Selected passage:
****************

Intact Proviral DNA Assay (IPDA)

The assay was run in 96-well plates (Bio-Rad) as described previously (41, 64), with minor adjustments to a 22-μL reaction volume and four technical replicates (wells) per HIV and RPP30 reaction per sample. CD4⁺ T cells were isolated from PBMCs with the EasySep Human CD4⁺ T cell Enrichment Kit (STEMCELL Technologies). Genomic DNA was isolated from a median of 3.65 million CD4⁺ T cells (IQR 2.48–4.98) with the DNeasy Blood & Tissue Kit (QIAGEN). Each HIV reaction contained 825 ng of gDNA, and each RPP30 reaction contained 8.25 ng of gDNA. Genomic DNA was combined with ddPCR Supermix for Probes (no dUTPs, Bio-Rad), primers (900 nM final, IDT), probes (250 nM final, ThermoFisher Scientific), and XhoI restriction enzyme (0.5 U/μL, ThermoFisher Scientific). For sequences, see Table S25. For participants OM5365, CIRC0324, OM5005, and OM5016 we used an alternative primer/probe mix (64) as the IPDA Ψ failed (Alt Ψ in Table S25). Droplets were generated with Automated Droplet Generator (Bio-Rad), and the PCR was run as described earlier (41, 64). The plates were read on a QX200 Droplet Reader (Bio-Rad) and analysed with QuantaSoft v.1.7.4.0917 and QuantaSoft Analysis Pro v.1.0.596 (Bio-Rad). Replicate wells were merged prior to analysis. DNA from JLat-8.4 cells, which harbour a single HIV provirus per cell, was used as a positive control. HIV⁻ DNA from Huh-7 cells and no-template controls were also used.

Vaccination model for within-host immunization

To model the vaccine inoculation and subsequent within-host immunization, we used a simplified model previously used to model immunological outcomes from mRNA-based vaccines (55), determine significant immunological timescales from mRNA-based vaccines (65), and explore differing prime-booster strategies of AstraZeneca vaccines in humans (66). All model terms, parameter assumptions, and details of sensitivity analysis, are described in SM3–4. A schematic of the model is shown in Fig. 9. The model equations are provided in Equations S1a–S1i.

Figure 9. Vaccination model for within-host immunization.

A schematic diagram of COVID-19 vaccine inoculation, T cell stimulation, cytokine, IgG, and spike-specific B cell production model (Eq. 1). For a detailed description of the model, see SM3.

****************

Data for review:
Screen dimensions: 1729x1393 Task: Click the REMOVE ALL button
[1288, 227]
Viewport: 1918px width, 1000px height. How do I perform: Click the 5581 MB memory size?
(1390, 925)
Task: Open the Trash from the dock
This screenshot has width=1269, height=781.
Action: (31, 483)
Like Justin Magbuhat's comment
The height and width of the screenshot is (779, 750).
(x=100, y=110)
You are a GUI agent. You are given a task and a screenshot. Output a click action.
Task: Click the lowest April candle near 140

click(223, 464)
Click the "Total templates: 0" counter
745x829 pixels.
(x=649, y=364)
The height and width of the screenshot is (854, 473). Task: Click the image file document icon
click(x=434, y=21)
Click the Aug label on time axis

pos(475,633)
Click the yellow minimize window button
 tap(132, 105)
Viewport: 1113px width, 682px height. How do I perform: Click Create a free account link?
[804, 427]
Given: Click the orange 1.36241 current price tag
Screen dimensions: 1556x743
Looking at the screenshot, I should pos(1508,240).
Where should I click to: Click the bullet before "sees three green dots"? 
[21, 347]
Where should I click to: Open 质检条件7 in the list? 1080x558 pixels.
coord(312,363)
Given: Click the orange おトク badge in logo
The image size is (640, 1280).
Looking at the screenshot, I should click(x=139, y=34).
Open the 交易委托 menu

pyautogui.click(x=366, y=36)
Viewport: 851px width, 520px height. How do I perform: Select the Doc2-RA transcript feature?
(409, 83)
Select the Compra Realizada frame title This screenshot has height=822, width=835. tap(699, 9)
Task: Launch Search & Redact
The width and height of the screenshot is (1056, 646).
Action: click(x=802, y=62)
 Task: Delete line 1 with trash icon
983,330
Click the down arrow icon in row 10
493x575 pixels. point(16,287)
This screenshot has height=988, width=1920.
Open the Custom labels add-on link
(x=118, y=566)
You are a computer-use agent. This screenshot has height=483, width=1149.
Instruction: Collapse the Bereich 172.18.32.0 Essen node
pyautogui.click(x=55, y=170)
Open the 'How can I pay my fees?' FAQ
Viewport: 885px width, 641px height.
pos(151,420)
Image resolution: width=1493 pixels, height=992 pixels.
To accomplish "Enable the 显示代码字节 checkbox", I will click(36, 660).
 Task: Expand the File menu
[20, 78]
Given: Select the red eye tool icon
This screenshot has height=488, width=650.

****************

Work instructions:
- 1) Answer these about the methods passage:
(a) How many technical replicates were run per HIV and RPP30 reaction per sample?
(b) Which cells were used as the positive control?
(c) Which figure shows a schematic of the vaccination model?
- 2) Repeat the methods passage word for word, starting with "To model the" and going on through "model, see SM3.".
The data come from a different source than the methods passage.

Answers by task:
- 1)
(a) Four
(b) JLat-8.4 cells
(c) Fig. 9

- 2)
To model the vaccine inoculation and subsequent within-host immunization, we used a simplified model previously used to model immunological outcomes from mRNA-based vaccines (55), determine significant immunological timescales from mRNA-based vaccines (65), and explore differing prime-booster strategies of AstraZeneca vaccines in humans (66). All model terms, parameter assumptions, and details of sensitivity analysis, are described in SM3–4. A schematic of the model is shown in Fig. 9. The model equations are provided in Equations S1a–S1i.

Figure 9. Vaccination model for within-host immunization.

A schematic diagram of COVID-19 vaccine inoculation, T cell stimulation, cytokine, IgG, and spike-specific B cell production model (Eq. 1). For a detailed description of the model, see SM3.